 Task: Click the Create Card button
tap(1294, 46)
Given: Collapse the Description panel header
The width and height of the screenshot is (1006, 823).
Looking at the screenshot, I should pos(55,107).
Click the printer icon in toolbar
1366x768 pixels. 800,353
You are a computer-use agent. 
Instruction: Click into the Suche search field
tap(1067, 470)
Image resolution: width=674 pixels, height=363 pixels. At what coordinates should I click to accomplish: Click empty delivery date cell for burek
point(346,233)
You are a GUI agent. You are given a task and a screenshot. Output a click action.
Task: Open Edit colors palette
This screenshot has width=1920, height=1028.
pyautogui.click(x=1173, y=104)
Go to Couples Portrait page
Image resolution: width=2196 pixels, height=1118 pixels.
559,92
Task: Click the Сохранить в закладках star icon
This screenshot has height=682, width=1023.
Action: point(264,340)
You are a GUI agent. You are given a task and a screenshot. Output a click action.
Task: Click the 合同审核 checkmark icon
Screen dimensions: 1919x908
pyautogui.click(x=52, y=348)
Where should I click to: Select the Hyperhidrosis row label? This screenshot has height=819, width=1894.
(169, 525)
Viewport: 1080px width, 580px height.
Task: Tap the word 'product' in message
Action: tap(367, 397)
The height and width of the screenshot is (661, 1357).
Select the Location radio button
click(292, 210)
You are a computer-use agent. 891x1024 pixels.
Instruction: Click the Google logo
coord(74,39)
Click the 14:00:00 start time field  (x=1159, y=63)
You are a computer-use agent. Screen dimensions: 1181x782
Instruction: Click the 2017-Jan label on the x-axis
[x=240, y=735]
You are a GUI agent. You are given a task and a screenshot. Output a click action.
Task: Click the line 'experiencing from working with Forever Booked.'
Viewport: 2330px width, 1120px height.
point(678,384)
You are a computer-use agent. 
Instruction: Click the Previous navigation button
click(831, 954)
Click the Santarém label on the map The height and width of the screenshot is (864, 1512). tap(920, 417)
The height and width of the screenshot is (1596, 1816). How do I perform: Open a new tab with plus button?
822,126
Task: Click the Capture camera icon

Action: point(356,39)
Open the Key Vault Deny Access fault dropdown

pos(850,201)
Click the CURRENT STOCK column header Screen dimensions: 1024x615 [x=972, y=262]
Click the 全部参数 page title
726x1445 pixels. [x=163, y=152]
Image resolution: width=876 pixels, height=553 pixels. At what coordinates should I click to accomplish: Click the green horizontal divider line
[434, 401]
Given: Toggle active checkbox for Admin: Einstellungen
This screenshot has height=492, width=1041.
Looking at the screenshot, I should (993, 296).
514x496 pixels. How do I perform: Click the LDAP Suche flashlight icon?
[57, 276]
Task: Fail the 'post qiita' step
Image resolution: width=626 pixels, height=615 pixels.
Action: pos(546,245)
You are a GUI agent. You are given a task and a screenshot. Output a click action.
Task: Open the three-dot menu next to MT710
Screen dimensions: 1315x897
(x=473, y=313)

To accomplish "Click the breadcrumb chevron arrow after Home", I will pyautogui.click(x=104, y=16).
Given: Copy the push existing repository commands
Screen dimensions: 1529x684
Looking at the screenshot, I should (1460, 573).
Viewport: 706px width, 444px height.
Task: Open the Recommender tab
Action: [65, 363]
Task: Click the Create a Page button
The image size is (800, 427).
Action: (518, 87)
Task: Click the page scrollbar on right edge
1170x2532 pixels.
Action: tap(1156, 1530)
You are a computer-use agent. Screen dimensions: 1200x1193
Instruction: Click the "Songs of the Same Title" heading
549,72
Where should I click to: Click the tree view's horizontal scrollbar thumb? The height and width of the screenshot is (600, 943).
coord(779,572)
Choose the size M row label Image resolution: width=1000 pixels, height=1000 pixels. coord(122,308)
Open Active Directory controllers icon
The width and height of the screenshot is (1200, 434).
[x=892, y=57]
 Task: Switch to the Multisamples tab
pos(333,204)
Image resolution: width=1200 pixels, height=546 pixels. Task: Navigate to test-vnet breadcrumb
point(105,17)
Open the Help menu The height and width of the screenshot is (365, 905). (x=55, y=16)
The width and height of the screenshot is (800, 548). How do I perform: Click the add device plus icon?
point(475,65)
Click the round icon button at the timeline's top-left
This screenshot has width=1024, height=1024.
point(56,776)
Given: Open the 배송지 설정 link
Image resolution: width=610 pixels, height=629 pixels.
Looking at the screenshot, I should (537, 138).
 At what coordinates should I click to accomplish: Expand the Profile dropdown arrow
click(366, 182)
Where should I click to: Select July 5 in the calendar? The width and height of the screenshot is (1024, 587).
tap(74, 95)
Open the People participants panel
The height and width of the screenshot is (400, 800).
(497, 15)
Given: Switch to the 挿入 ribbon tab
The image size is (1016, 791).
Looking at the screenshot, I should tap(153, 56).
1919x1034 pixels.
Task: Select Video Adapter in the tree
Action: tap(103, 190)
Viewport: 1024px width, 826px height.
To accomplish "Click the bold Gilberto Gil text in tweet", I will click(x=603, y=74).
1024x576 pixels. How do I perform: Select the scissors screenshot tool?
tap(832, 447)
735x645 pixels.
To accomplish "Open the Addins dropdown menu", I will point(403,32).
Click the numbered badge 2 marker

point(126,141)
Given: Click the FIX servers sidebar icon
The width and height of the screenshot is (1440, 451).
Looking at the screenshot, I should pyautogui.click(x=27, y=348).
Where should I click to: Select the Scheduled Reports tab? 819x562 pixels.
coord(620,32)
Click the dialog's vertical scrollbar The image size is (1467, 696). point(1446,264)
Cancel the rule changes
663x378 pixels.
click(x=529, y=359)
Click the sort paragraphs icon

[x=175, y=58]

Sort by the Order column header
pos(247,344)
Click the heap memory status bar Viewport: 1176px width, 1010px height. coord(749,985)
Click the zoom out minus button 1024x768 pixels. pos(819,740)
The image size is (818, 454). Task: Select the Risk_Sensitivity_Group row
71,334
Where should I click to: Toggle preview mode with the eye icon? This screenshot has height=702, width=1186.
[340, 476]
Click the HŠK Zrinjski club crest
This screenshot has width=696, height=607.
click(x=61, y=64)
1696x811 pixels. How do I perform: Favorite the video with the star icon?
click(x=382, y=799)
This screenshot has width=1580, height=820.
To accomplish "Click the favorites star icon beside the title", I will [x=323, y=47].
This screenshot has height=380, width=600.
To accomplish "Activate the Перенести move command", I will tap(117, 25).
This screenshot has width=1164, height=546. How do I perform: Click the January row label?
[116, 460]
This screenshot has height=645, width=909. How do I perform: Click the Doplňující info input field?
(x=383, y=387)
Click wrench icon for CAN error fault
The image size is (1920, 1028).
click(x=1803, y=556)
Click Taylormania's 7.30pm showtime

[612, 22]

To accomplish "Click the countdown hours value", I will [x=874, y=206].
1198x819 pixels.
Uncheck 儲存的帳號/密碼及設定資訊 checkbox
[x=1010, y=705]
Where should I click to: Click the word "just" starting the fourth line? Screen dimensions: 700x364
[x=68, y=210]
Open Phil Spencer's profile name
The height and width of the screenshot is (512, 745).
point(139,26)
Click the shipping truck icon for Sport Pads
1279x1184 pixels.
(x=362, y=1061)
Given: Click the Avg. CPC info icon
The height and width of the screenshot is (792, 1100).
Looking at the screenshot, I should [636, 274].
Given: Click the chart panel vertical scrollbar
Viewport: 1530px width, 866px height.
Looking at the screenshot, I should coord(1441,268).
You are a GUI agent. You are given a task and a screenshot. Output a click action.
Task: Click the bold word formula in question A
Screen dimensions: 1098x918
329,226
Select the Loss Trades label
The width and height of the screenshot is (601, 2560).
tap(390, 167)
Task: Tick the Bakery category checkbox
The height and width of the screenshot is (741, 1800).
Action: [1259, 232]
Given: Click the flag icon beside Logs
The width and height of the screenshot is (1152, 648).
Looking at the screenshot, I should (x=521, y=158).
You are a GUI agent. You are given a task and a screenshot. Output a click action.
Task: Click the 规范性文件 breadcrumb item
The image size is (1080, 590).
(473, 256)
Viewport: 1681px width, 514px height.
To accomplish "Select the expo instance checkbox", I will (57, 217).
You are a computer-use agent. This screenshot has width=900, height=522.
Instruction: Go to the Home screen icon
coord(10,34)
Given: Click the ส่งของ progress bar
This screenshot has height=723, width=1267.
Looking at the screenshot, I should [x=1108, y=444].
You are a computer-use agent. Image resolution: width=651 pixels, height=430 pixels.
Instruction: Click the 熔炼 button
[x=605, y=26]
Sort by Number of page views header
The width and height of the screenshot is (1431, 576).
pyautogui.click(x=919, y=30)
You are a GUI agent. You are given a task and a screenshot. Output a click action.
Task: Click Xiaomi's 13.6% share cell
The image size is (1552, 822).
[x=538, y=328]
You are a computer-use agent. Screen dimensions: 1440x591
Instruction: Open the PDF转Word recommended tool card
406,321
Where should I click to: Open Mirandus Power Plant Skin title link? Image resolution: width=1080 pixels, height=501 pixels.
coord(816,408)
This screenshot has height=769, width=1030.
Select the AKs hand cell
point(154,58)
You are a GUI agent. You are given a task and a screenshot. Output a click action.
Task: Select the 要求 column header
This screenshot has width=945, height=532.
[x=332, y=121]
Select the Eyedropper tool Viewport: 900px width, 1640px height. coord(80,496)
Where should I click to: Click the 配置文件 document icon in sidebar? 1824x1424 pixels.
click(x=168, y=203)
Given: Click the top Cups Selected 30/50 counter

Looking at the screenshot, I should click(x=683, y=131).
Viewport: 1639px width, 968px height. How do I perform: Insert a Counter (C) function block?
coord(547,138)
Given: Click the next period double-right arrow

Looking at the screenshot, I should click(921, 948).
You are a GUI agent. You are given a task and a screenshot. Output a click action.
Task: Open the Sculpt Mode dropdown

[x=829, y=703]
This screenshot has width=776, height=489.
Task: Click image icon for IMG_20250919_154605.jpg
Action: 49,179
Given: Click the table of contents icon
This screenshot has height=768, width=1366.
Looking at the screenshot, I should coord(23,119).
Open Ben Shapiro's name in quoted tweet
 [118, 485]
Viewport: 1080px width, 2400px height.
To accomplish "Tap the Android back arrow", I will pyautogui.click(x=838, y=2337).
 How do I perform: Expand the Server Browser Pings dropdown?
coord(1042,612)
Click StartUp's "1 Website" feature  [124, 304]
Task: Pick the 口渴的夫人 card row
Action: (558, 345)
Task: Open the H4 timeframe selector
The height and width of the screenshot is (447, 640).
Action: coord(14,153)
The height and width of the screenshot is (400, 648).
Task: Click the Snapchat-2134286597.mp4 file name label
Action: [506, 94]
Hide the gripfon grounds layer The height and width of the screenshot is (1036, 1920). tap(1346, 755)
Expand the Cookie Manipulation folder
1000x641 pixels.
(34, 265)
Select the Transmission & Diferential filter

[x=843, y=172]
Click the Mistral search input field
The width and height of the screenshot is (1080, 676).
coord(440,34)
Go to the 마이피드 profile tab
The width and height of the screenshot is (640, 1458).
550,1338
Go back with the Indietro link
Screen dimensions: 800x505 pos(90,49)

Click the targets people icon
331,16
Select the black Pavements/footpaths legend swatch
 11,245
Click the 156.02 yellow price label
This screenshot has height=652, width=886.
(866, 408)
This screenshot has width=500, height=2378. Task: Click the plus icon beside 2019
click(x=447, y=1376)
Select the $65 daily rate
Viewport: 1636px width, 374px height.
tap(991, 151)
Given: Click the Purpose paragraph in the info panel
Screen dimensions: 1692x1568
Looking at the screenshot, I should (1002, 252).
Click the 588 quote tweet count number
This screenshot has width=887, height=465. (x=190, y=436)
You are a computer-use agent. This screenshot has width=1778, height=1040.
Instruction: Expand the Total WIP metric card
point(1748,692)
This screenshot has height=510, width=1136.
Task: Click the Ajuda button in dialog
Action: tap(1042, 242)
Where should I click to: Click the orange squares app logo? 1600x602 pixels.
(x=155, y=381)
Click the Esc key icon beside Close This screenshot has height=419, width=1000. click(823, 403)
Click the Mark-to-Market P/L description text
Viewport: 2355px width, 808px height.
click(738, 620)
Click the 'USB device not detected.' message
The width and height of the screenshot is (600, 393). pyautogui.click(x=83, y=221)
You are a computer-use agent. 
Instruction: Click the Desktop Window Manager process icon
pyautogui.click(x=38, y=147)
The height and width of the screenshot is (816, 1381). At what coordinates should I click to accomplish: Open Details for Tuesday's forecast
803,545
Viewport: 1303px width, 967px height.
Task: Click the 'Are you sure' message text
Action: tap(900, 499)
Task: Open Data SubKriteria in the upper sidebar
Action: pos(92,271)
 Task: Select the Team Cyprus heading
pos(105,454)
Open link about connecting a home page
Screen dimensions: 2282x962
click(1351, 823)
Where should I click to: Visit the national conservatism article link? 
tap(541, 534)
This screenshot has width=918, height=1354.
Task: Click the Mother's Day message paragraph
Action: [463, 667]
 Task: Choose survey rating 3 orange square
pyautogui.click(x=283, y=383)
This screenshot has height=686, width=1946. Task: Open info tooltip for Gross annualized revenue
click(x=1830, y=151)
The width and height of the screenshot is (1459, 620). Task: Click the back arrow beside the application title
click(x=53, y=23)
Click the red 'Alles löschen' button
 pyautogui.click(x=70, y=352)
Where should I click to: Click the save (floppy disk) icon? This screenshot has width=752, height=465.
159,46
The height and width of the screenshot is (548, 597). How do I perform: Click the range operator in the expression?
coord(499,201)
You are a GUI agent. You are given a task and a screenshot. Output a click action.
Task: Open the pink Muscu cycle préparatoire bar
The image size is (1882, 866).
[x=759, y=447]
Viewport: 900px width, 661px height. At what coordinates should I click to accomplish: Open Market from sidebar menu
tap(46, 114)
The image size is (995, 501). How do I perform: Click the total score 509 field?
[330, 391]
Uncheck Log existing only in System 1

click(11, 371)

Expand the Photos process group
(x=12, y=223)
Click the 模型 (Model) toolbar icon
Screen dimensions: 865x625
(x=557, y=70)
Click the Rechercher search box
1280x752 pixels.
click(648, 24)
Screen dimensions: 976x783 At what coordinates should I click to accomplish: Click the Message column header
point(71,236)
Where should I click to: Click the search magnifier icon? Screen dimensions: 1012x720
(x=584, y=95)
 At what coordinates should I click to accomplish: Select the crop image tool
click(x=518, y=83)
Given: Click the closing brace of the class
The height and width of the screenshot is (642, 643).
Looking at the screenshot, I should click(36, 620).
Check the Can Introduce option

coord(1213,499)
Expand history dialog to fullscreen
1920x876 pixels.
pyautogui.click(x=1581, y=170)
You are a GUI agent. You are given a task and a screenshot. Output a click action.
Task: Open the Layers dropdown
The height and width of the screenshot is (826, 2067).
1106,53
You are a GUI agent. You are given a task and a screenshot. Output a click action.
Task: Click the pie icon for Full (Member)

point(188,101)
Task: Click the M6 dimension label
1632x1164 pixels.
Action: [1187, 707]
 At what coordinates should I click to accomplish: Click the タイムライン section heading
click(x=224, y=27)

..............................

TASK TO COMPLETE:
Once you reach the line with "Where should I click to: Select the Hyperhidrosis" in the data above, copy it and every line after it exactly, up to and including the line with "You are a computer-use agent. 891x1024".

ANSWER FOR THIS EXERCISE:
Where should I click to: Select the Hyperhidrosis row label? This screenshot has height=819, width=1894.
(169, 525)
Viewport: 1080px width, 580px height.
Task: Tap the word 'product' in message
Action: tap(367, 397)
The height and width of the screenshot is (661, 1357).
Select the Location radio button
click(292, 210)
You are a computer-use agent. 891x1024 pixels.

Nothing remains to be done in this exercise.